**Consigne**
Recopiez l'extrait sur la dette japonaise, tout ce qui va de "Qu’est-ce que l’" jusqu'à "intérêts diminuent !", en remplaçant "ménages" par "foyers".

+++ Extrait du texte

Qu’est-ce que l’ « autodétention » à la japonaise ? Quand on entend « les Japonais détiennent 94% de leur dette », il faut en réalité comprendre : « 5% de ces 94% est détenu directement par les ménages, 50% via les achats de la Banque Postale qui investit l’épargne des familles, et le reste via les fonds privés de capital, les entreprises privées et la BoJ (Bank of Japan) ». En bref, les bonds du Trésor japonais constituent le placement du bon père de famille par excellence : le souci de la sécurité l’emporte sur l’appétit du rendement. Et ce taux d’autodétention « nippo-japonais » a permis de résoudre la quadrature du cercle : plus la dette publique s’accroît, plus les intérêts diminuent !

Dès lors, il n’est pas tellement étonnant de constater un taux d’endettement proche des 200% du PIB. Or il faut bien comprendre que le degré de dépendance quasi-nul vis-à-vis des investisseurs étrangers a son contre-point : le degré de dépendance élevé vis-à-vis des investisseurs domestiques ; et les économistes japonais ont commencé à travailler sur une question nouvelle, le « point de saturation » de la dette, i.e. le point au-delà duquel les institutions financières ne veulent plus ou ne peuvent plus absorber le surplus de la dette. Rappelons que la dette venant à maturité chaque année et le déficit budgétaire (qu’il reste également à financer) représentent plus de 55% du PIB japonais, un record. Les économistes japonais Tukuoka et Hoshi (« The outlook of financing Japan’s public debt », IMF Working Paper 2010) ont élaboré des modèles d’extrapolation des tendances actuelles et estiment que le point de saturation surviendra dans 10 à 15 ans.

Si le point de saturation de la dette est atteint, le Japon fera tout simplement défaut.

++++++
+++ Lignes enregistrées

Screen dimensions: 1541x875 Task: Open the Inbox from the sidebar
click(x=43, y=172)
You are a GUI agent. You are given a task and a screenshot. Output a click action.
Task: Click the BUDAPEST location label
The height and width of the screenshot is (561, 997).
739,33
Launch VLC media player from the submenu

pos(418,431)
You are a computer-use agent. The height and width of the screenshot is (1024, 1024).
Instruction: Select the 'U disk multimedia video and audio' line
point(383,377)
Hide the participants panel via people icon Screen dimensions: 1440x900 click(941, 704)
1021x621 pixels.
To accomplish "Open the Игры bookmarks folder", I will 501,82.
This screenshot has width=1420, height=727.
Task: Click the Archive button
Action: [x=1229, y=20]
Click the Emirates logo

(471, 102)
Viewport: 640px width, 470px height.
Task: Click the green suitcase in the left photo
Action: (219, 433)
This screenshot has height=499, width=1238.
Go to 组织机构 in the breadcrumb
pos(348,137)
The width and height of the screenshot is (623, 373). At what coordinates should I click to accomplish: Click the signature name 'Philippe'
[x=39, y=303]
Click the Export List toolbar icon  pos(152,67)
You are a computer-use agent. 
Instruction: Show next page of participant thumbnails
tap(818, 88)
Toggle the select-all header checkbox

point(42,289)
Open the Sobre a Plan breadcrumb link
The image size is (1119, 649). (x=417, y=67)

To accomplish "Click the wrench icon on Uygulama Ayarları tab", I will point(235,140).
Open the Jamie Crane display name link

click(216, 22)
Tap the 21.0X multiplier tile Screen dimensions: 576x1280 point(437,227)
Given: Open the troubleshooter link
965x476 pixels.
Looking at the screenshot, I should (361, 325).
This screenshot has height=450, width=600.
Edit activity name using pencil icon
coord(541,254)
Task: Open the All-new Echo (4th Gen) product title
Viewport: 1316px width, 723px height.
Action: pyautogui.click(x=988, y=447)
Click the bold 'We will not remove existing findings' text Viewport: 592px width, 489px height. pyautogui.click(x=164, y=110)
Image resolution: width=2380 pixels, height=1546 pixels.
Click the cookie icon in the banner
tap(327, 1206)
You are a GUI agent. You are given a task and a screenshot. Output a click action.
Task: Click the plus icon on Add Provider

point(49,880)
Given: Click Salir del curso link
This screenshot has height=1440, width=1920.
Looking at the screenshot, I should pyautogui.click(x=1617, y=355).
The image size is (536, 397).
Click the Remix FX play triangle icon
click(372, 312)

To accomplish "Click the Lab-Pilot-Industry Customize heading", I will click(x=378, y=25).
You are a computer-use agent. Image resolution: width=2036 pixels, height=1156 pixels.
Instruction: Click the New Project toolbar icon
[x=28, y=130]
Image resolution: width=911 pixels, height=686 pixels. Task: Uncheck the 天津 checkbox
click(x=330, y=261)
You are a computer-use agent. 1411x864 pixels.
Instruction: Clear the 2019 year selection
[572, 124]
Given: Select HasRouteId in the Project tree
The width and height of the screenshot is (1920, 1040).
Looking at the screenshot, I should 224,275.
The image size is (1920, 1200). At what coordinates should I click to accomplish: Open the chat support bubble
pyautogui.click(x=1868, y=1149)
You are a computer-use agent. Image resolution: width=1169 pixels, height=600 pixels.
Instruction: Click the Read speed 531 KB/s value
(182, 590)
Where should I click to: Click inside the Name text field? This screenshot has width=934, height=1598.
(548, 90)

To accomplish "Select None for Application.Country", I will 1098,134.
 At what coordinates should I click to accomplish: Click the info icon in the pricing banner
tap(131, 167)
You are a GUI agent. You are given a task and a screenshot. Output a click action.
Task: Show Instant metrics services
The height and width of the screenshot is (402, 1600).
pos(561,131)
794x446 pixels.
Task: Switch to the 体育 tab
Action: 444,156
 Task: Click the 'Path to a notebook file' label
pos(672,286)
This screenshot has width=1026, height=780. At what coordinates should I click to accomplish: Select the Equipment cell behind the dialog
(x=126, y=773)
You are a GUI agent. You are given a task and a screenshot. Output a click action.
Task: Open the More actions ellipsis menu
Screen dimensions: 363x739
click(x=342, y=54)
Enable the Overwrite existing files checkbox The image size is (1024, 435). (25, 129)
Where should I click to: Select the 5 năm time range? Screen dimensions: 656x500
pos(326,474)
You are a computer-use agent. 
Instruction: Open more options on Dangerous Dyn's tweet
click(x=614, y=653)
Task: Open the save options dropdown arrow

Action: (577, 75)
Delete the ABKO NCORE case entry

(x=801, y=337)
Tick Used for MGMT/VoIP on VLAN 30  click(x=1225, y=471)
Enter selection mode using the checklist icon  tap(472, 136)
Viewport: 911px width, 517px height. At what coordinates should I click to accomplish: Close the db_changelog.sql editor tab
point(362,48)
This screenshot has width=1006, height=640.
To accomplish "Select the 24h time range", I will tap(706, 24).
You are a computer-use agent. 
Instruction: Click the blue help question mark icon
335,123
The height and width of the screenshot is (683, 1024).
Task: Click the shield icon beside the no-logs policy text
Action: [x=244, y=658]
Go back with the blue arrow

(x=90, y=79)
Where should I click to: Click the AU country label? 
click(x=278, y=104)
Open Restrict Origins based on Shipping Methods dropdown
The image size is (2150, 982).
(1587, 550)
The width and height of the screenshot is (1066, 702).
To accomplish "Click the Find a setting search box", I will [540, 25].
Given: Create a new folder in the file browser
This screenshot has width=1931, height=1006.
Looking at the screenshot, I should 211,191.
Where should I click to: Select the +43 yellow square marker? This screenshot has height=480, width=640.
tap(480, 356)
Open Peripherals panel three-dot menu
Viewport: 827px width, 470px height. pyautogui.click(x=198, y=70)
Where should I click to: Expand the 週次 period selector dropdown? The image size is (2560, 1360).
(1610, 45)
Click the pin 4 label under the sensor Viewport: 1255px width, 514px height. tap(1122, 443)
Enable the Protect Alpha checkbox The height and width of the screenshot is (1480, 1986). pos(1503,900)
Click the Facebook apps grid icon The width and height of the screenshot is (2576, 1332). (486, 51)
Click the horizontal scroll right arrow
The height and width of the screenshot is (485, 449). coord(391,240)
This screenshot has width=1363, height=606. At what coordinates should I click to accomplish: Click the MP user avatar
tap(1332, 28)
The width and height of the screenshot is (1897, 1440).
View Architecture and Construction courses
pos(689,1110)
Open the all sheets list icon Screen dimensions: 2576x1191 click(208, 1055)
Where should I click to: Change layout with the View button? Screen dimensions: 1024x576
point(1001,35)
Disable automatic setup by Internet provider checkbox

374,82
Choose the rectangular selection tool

++++++

**Réponse ci-dessous**
Qu’est-ce que l’ « autodétention » à la japonaise ? Quand on entend « les Japonais détiennent 94% de leur dette », il faut en réalité comprendre : « 5% de ces 94% est détenu directement par les foyers, 50% via les achats de la Banque Postale qui investit l’épargne des familles, et le reste via les fonds privés de capital, les entreprises privées et la BoJ (Bank of Japan) ». En bref, les bonds du Trésor japonais constituent le placement du bon père de famille par excellence : le souci de la sécurité l’emporte sur l’appétit du rendement. Et ce taux d’autodétention « nippo-japonais » a permis de résoudre la quadrature du cercle : plus la dette publique s’accroît, plus les intérêts diminuent !